最優秀に輝いた乾久美子氏による提出案(資料:乾久美子建築設計事務所)
最優秀に輝いた乾久美子氏による提出案(資料:乾久美子建築設計事務所)

 プロポーザルは2段階で行い、1次審査を通過した遠藤克彦、乾久美子、三浦慎、酒井康介、八重樫直人の5氏が、発注者側との意見交換会を経て、2月5日に七ヶ浜町中央公民館で公開プレゼンテーションを実施。同日の2次審査によって、最優秀を決定した。次点は遠藤克彦氏。審査は建築家で横浜国立大学教授の小嶋一浩氏をはじめとする計8人からなる評価委員会が担当した。

 最優秀となった乾氏による提案のコンセプトは「リトルスペースの森」。リトルスペースとは、少人数指導の展開や自主的な学びを創造的に展開する装置で、利用方法は学年が進むにしたがって変化する。使い方についてはワークショップの開催も想定している。リトルスペースは柔らかい森と相まって、グラウンドと校舎の間にある壁をなくし、学びの場の広がりや連続性を確保する効果をもたらすという。

 全ての棟はロの字形をしており、それらがネットワーク状につながることで、全体でループを構成する。教室は開放的で明るい片廊下型と、フレキシビリティの高いオープン型の両方の良さを併せ持ったハイブリッド型とし、それによって学びの場を多様化している。構造は鉄筋コンクリート(RC)のラーメン造で、リトルスペースの一部をバットレスとして利用することで水平力を確保する。

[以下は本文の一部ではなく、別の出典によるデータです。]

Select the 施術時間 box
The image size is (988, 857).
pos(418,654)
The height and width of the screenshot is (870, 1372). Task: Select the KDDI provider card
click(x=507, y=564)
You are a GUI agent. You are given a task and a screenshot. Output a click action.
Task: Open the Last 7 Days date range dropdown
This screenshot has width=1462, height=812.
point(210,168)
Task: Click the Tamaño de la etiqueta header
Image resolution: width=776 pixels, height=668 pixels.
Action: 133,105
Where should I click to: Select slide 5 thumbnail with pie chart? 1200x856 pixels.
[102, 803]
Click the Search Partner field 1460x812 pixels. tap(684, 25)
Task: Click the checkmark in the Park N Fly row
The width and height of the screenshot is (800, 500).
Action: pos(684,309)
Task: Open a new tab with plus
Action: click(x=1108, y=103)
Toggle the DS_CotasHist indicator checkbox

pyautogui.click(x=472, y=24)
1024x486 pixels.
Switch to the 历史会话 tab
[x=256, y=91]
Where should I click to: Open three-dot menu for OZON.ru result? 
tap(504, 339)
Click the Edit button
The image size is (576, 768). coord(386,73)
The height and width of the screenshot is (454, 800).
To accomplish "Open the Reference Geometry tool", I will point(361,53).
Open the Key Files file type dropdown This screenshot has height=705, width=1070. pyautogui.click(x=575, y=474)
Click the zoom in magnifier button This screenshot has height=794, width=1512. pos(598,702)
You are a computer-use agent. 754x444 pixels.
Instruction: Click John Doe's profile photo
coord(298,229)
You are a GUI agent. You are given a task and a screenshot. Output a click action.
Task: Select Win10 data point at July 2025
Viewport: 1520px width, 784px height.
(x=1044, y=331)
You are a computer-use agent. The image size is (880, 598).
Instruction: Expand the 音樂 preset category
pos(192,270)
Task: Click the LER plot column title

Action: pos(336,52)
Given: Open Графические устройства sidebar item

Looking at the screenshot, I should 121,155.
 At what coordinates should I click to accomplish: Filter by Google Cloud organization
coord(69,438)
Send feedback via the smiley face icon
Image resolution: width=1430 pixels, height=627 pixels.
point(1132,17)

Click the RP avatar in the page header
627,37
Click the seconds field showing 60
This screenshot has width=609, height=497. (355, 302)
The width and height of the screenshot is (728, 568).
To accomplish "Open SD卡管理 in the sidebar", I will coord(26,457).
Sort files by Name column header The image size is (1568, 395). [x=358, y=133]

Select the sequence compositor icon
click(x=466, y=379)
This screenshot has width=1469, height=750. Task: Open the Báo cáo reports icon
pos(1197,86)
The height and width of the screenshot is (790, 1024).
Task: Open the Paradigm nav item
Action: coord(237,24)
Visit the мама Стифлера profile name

七ヶ浜町中央公民館で行われた公開プレゼンテーションで説明する乾氏(写真:磯 達雄)
七ヶ浜町中央公民館で行われた公開プレゼンテーションで説明する乾氏(写真:磯 達雄)

乾氏による提案の模型写真(写真:磯 達雄)
乾氏による提案の模型写真(写真:磯 達雄)

同模型写真(写真:磯 達雄)
同模型写真(写真:磯 達雄)

 乾久美子氏は1969年生まれ。東京芸術大学美術学部建築科卒業、イエール大学大学院建築学部修了。青木淳建築計画事務所の勤務を経て、2000年に乾久美子建築設計事務所を設立。2011年に東京芸術大学の准教授に就いた。「アパートメントI」で2008年新建築賞、「スモールハウスH」で2010年東京建築士会住宅建築賞、「フラワーショップH」で2010年日本建築士会連合会賞優秀賞や2010年グッドデザイン金賞、2011年度JIA新人賞などを受賞している。